Evidence of the wanted or unwanted effects of antiestrogens on the cardiovascular system has been sought in an extensive literature study [ ]. In one published study there was a two- to three-fold rise in the incidence of thromboembolism, similar to that seen with estrogen treatment. There were also some cases of leg cramps and hot flushes [ ].

There have been conflicting reports on the incidence and severity of symptoms such as hot flushes (also known as hot flashes) during long-term treatment with raloxifene for the prevention of osteoporosis. In fact the difference between raloxifene and placebo does not seem to be very great. In a review of three identical randomized trials in which raloxifene 60 mg was given for long periods to healthy postmenopausal women of various ages it was concluded that after 30 months the cumulative incidence of hot flushes was 21% for placebo and 28% for raloxifene, but the difference in frequency was confined to the first 6 months of therapy [ ]. There was no difference between placebo and raloxifene in the maximum severity of symptoms or the rate of early discontinuation, while the period during which hot flushes continued was only a little shorter in the raloxifene group. In a US study in more than 1100 postmenopausal women who took raloxifene 30–150 mg/day the only significant adverse effect of therapy was hot flushes (25% with 60 mg/day and 18% in the placebo group) [ ].

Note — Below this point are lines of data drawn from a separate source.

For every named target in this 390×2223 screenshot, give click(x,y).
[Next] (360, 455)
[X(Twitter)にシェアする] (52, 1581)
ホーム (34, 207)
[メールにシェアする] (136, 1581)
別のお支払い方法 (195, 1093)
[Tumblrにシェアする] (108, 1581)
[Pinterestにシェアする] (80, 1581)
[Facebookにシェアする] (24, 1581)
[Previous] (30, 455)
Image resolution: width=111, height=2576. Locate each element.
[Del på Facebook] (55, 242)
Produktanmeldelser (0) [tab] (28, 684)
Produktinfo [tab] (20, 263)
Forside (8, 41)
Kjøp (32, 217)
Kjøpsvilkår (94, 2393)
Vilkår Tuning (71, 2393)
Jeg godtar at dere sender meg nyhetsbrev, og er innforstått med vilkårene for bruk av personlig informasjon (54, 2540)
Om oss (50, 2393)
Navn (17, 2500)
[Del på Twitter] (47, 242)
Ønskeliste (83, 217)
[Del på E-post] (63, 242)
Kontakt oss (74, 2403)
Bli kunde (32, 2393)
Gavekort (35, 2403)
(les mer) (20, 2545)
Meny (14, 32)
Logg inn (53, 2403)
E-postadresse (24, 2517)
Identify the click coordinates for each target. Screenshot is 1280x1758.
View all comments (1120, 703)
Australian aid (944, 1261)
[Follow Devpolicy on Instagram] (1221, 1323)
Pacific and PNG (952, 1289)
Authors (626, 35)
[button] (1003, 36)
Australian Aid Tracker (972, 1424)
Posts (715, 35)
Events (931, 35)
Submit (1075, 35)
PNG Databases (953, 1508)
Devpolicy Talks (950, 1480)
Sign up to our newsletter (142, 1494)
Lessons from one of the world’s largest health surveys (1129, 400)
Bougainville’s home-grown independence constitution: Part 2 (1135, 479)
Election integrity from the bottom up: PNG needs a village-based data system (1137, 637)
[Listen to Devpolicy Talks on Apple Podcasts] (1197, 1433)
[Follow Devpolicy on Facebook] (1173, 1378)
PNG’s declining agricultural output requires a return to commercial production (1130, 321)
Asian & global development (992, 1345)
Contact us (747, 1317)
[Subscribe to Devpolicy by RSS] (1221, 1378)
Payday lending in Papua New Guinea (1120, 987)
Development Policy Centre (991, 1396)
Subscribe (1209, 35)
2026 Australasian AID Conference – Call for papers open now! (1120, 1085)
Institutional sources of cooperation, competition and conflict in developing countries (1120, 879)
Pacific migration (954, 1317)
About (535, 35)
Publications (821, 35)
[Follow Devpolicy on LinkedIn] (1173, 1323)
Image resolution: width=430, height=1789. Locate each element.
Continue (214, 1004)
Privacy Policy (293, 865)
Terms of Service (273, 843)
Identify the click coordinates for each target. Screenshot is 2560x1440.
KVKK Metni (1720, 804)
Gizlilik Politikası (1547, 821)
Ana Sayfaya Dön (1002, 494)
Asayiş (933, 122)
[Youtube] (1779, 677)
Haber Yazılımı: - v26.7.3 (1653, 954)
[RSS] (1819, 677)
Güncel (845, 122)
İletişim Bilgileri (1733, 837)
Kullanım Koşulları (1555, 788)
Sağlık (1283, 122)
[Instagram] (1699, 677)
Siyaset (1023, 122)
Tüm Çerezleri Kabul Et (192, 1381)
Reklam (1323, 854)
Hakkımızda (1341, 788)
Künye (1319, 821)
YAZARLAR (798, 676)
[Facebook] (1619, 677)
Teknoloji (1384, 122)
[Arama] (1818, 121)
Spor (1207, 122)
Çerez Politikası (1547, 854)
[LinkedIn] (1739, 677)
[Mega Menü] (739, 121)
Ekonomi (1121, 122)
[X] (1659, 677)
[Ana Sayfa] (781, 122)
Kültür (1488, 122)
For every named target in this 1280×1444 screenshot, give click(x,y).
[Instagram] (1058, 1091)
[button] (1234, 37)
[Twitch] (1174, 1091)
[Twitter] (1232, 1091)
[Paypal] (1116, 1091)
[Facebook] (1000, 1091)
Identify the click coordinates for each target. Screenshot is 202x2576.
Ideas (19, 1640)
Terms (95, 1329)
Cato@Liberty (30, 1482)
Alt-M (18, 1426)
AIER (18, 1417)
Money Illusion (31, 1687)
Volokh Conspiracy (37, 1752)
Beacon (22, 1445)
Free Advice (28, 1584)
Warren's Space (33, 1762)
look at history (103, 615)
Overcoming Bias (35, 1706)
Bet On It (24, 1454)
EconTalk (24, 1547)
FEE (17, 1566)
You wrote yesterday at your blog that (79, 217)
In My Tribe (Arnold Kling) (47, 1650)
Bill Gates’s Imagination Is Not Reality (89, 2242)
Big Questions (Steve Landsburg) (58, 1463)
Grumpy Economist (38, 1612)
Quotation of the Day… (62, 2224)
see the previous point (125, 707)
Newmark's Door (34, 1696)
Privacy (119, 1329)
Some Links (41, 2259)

The effects of raloxifene on the vascular endothelium have been studied in 19 subjects who underwent endothelial function testing at baseline and after treatment with placebo or raloxifene (60 mg/day for 6 weeks) [ ]. The findings in this small short-term study were entirely positive. Brachial artery diameter change (flow-mediated dilatation) increased 5.0% with placebo and 8.6% with raloxifene in response to a hyperemic stimulus. The ratio of AUC response to AUC reference with the use of laser Doppler measures was 1.18 for placebo and 1.28 for raloxifene. Flow-mediated dilatation and AUC ratio correlated significantly. The authors concluded that raloxifene enhanced endothelial-mediated dilatation in brachial arteries and digital vessels in these women, and they discussed the drug’s possible cardioprotective effect.